Stored data
════
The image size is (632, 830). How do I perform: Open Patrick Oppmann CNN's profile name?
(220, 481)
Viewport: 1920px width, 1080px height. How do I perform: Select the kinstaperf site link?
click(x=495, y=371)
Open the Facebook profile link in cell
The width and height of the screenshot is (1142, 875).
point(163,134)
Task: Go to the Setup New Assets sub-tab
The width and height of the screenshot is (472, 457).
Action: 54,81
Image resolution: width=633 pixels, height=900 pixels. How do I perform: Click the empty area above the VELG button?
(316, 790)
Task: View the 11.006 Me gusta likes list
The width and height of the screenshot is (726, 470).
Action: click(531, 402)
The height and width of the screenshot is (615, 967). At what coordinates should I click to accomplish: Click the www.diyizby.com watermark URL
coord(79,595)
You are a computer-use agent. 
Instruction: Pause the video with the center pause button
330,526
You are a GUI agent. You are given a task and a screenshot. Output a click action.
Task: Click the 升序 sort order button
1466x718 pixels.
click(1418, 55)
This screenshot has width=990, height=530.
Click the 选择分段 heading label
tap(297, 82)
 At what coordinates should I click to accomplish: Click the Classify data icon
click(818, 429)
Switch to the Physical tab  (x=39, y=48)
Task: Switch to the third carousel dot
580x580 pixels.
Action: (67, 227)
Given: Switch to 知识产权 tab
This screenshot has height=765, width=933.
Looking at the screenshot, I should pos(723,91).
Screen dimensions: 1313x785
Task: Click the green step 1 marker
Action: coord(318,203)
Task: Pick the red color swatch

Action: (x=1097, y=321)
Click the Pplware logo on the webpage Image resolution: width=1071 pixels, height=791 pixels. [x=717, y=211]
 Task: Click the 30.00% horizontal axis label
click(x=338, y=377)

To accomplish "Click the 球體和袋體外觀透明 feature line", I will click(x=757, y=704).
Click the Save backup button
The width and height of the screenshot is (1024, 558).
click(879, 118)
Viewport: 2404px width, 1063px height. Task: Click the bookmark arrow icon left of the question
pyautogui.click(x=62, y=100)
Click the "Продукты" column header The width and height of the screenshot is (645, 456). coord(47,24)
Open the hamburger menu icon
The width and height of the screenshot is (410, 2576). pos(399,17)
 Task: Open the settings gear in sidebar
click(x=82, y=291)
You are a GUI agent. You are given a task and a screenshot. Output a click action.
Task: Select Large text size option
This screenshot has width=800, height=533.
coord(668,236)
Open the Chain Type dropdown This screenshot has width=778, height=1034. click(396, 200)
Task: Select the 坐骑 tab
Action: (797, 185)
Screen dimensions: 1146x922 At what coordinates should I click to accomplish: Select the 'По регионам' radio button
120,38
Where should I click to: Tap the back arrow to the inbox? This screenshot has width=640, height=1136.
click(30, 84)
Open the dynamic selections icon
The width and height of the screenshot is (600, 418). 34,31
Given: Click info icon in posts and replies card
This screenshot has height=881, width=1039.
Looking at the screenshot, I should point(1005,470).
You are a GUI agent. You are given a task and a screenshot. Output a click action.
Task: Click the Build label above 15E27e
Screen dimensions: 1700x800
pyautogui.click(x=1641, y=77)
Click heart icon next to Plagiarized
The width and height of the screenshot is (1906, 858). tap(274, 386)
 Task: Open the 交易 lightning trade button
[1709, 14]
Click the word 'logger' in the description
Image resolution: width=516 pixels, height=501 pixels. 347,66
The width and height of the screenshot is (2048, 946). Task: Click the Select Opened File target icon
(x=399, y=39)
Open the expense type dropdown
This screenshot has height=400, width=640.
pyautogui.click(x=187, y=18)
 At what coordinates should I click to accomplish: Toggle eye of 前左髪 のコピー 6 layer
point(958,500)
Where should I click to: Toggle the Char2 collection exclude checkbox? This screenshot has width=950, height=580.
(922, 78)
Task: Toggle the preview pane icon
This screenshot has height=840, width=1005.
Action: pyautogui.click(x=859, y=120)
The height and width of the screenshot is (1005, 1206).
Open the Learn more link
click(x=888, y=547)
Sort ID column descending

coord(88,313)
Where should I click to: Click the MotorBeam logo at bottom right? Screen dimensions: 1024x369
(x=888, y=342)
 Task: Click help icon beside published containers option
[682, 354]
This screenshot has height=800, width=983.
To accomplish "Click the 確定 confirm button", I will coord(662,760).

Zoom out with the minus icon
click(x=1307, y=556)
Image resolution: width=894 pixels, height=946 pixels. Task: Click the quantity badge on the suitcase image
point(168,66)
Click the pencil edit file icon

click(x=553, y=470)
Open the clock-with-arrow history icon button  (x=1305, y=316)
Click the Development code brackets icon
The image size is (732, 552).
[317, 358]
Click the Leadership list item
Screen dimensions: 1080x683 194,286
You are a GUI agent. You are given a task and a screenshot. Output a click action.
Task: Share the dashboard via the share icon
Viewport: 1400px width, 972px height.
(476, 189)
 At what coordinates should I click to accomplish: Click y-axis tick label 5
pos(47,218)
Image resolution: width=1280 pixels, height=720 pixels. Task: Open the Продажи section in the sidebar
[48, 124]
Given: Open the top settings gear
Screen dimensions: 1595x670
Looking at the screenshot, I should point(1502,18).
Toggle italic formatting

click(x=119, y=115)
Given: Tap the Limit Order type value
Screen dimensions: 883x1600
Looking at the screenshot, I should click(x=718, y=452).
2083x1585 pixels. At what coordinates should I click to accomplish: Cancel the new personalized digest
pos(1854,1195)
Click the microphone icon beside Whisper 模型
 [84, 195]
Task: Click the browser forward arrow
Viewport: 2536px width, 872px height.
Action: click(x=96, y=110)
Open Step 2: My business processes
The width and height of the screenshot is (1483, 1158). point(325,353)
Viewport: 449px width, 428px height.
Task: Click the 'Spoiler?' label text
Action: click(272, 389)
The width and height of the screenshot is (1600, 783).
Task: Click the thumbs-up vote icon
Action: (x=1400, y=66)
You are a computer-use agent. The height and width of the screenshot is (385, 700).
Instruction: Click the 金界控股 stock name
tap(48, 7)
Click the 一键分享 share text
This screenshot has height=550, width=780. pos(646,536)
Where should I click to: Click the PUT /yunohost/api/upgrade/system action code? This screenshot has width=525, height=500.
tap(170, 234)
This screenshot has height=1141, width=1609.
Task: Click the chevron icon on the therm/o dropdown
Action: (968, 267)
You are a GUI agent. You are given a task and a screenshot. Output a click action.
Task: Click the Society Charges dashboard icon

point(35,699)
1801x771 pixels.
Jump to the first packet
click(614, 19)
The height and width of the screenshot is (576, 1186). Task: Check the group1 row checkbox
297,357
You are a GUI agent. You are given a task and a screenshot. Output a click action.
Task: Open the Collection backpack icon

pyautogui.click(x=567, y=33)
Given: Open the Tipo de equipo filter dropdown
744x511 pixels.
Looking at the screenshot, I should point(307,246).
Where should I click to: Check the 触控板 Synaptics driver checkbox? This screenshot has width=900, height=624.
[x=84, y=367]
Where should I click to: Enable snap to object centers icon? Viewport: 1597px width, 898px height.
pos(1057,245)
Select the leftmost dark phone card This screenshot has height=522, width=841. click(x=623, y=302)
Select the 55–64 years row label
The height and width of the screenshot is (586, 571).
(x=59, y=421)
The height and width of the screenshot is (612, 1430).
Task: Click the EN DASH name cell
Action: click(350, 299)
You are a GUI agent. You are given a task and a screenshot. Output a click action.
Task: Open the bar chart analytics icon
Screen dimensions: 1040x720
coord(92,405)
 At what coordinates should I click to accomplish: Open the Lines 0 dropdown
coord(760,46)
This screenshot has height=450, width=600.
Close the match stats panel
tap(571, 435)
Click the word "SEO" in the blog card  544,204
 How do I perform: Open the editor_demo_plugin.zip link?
════
§ **Work to be completed**: Retype the entries shown above. Keep every word exactly as it is.

§ **Answer below**:
The image size is (632, 830). How do I perform: Open Patrick Oppmann CNN's profile name?
(220, 481)
Viewport: 1920px width, 1080px height. How do I perform: Select the kinstaperf site link?
click(x=495, y=371)
Open the Facebook profile link in cell
The width and height of the screenshot is (1142, 875).
point(163,134)
Task: Go to the Setup New Assets sub-tab
The width and height of the screenshot is (472, 457).
Action: 54,81
Image resolution: width=633 pixels, height=900 pixels. How do I perform: Click the empty area above the VELG button?
(316, 790)
Task: View the 11.006 Me gusta likes list
The width and height of the screenshot is (726, 470).
Action: click(531, 402)
The height and width of the screenshot is (615, 967). At what coordinates should I click to accomplish: Click the www.diyizby.com watermark URL
coord(79,595)
You are a computer-use agent. 
Instruction: Pause the video with the center pause button
330,526
You are a GUI agent. You are given a task and a screenshot. Output a click action.
Task: Click the 升序 sort order button
1466x718 pixels.
click(1418, 55)
This screenshot has width=990, height=530.
Click the 选择分段 heading label
tap(297, 82)
 At what coordinates should I click to accomplish: Click the Classify data icon
click(818, 429)
Switch to the Physical tab  (x=39, y=48)
Task: Switch to the third carousel dot
580x580 pixels.
Action: (67, 227)
Given: Switch to 知识产权 tab
This screenshot has height=765, width=933.
Looking at the screenshot, I should pos(723,91).
Screen dimensions: 1313x785
Task: Click the green step 1 marker
Action: coord(318,203)
Task: Pick the red color swatch

Action: (x=1097, y=321)
Click the Pplware logo on the webpage Image resolution: width=1071 pixels, height=791 pixels. [x=717, y=211]
 Task: Click the 30.00% horizontal axis label
click(x=338, y=377)

To accomplish "Click the 球體和袋體外觀透明 feature line", I will click(x=757, y=704).
Click the Save backup button
The width and height of the screenshot is (1024, 558).
click(879, 118)
Viewport: 2404px width, 1063px height. Task: Click the bookmark arrow icon left of the question
pyautogui.click(x=62, y=100)
Click the "Продукты" column header The width and height of the screenshot is (645, 456). coord(47,24)
Open the hamburger menu icon
The width and height of the screenshot is (410, 2576). pos(399,17)
 Task: Open the settings gear in sidebar
click(x=82, y=291)
You are a GUI agent. You are given a task and a screenshot. Output a click action.
Task: Select Large text size option
This screenshot has width=800, height=533.
coord(668,236)
Open the Chain Type dropdown This screenshot has width=778, height=1034. click(396, 200)
Task: Select the 坐骑 tab
Action: (797, 185)
Screen dimensions: 1146x922 At what coordinates should I click to accomplish: Select the 'По регионам' radio button
120,38
Where should I click to: Tap the back arrow to the inbox? This screenshot has width=640, height=1136.
click(30, 84)
Open the dynamic selections icon
The width and height of the screenshot is (600, 418). 34,31
Given: Click info icon in posts and replies card
This screenshot has height=881, width=1039.
Looking at the screenshot, I should point(1005,470).
You are a GUI agent. You are given a task and a screenshot. Output a click action.
Task: Click the Build label above 15E27e
Screen dimensions: 1700x800
pyautogui.click(x=1641, y=77)
Click heart icon next to Plagiarized
The width and height of the screenshot is (1906, 858). tap(274, 386)
 Task: Open the 交易 lightning trade button
[1709, 14]
Click the word 'logger' in the description
Image resolution: width=516 pixels, height=501 pixels. 347,66
The width and height of the screenshot is (2048, 946). Task: Click the Select Opened File target icon
(x=399, y=39)
Open the expense type dropdown
This screenshot has height=400, width=640.
pyautogui.click(x=187, y=18)
 At what coordinates should I click to accomplish: Toggle eye of 前左髪 のコピー 6 layer
point(958,500)
Where should I click to: Toggle the Char2 collection exclude checkbox? This screenshot has width=950, height=580.
(922, 78)
Task: Toggle the preview pane icon
This screenshot has height=840, width=1005.
Action: pyautogui.click(x=859, y=120)
The height and width of the screenshot is (1005, 1206).
Open the Learn more link
click(x=888, y=547)
Sort ID column descending

coord(88,313)
Where should I click to: Click the MotorBeam logo at bottom right? Screen dimensions: 1024x369
(x=888, y=342)
 Task: Click help icon beside published containers option
[682, 354]
This screenshot has height=800, width=983.
To accomplish "Click the 確定 confirm button", I will coord(662,760).

Zoom out with the minus icon
click(x=1307, y=556)
Image resolution: width=894 pixels, height=946 pixels. Task: Click the quantity badge on the suitcase image
point(168,66)
Click the pencil edit file icon

click(x=553, y=470)
Open the clock-with-arrow history icon button  (x=1305, y=316)
Click the Development code brackets icon
The image size is (732, 552).
[317, 358]
Click the Leadership list item
Screen dimensions: 1080x683 194,286
You are a GUI agent. You are given a task and a screenshot. Output a click action.
Task: Share the dashboard via the share icon
Viewport: 1400px width, 972px height.
(476, 189)
 At what coordinates should I click to accomplish: Click y-axis tick label 5
pos(47,218)
Image resolution: width=1280 pixels, height=720 pixels. Task: Open the Продажи section in the sidebar
[48, 124]
Given: Open the top settings gear
Screen dimensions: 1595x670
Looking at the screenshot, I should point(1502,18).
Toggle italic formatting

click(x=119, y=115)
Given: Tap the Limit Order type value
Screen dimensions: 883x1600
Looking at the screenshot, I should click(x=718, y=452).
2083x1585 pixels. At what coordinates should I click to accomplish: Cancel the new personalized digest
pos(1854,1195)
Click the microphone icon beside Whisper 模型
 [84, 195]
Task: Click the browser forward arrow
Viewport: 2536px width, 872px height.
Action: click(x=96, y=110)
Open Step 2: My business processes
The width and height of the screenshot is (1483, 1158). point(325,353)
Viewport: 449px width, 428px height.
Task: Click the 'Spoiler?' label text
Action: click(272, 389)
The width and height of the screenshot is (1600, 783).
Task: Click the thumbs-up vote icon
Action: (x=1400, y=66)
You are a computer-use agent. The height and width of the screenshot is (385, 700).
Instruction: Click the 金界控股 stock name
tap(48, 7)
Click the 一键分享 share text
This screenshot has height=550, width=780. pos(646,536)
Where should I click to: Click the PUT /yunohost/api/upgrade/system action code? This screenshot has width=525, height=500.
tap(170, 234)
This screenshot has height=1141, width=1609.
Task: Click the chevron icon on the therm/o dropdown
Action: (968, 267)
You are a GUI agent. You are given a task and a screenshot. Output a click action.
Task: Click the Society Charges dashboard icon

point(35,699)
1801x771 pixels.
Jump to the first packet
click(614, 19)
The height and width of the screenshot is (576, 1186). Task: Check the group1 row checkbox
297,357
You are a GUI agent. You are given a task and a screenshot. Output a click action.
Task: Open the Collection backpack icon

pyautogui.click(x=567, y=33)
Given: Open the Tipo de equipo filter dropdown
744x511 pixels.
Looking at the screenshot, I should point(307,246).
Where should I click to: Check the 触控板 Synaptics driver checkbox? This screenshot has width=900, height=624.
[x=84, y=367]
Where should I click to: Enable snap to object centers icon? Viewport: 1597px width, 898px height.
pos(1057,245)
Select the leftmost dark phone card This screenshot has height=522, width=841. click(x=623, y=302)
Select the 55–64 years row label
The height and width of the screenshot is (586, 571).
(x=59, y=421)
The height and width of the screenshot is (612, 1430).
Task: Click the EN DASH name cell
Action: click(350, 299)
You are a GUI agent. You are given a task and a screenshot. Output a click action.
Task: Open the bar chart analytics icon
Screen dimensions: 1040x720
coord(92,405)
 At what coordinates should I click to accomplish: Open the Lines 0 dropdown
coord(760,46)
This screenshot has height=450, width=600.
Close the match stats panel
tap(571, 435)
Click the word "SEO" in the blog card  544,204
 How do I perform: Open the editor_demo_plugin.zip link?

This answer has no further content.